#### DATASET

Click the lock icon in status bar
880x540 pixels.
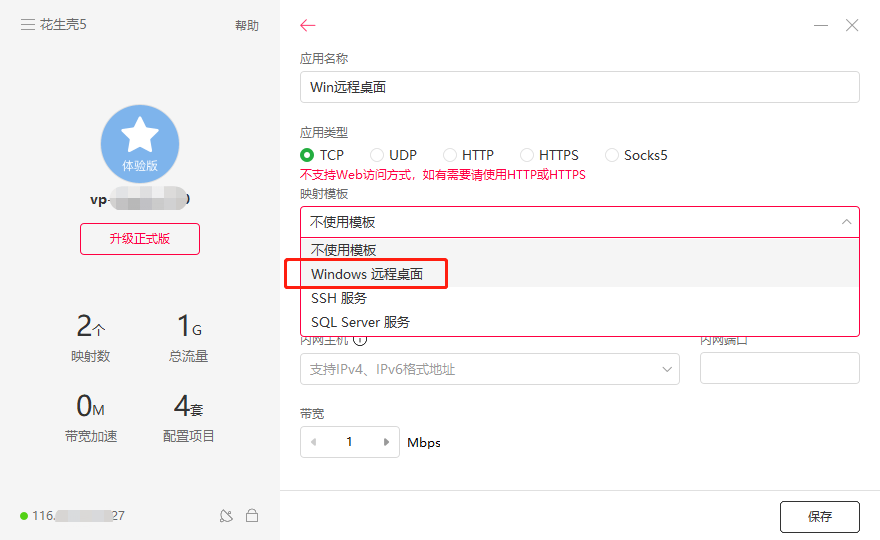(x=252, y=516)
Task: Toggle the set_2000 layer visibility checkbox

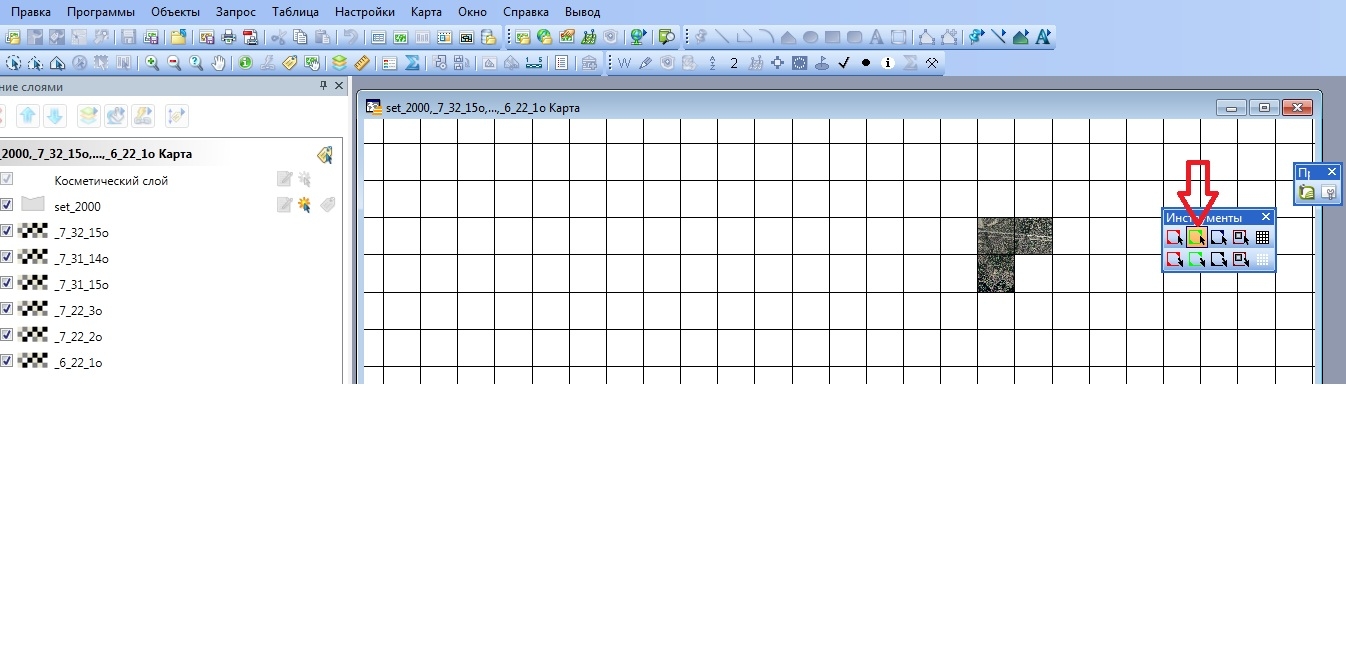Action: tap(7, 205)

########

TASK: Make an exact copy of the listing. Do not carry over its pictures.

SOLUTION FOR THIS EXERCISE:
Click the lock icon in status bar
880x540 pixels.
(x=252, y=516)
Task: Toggle the set_2000 layer visibility checkbox

Action: tap(7, 205)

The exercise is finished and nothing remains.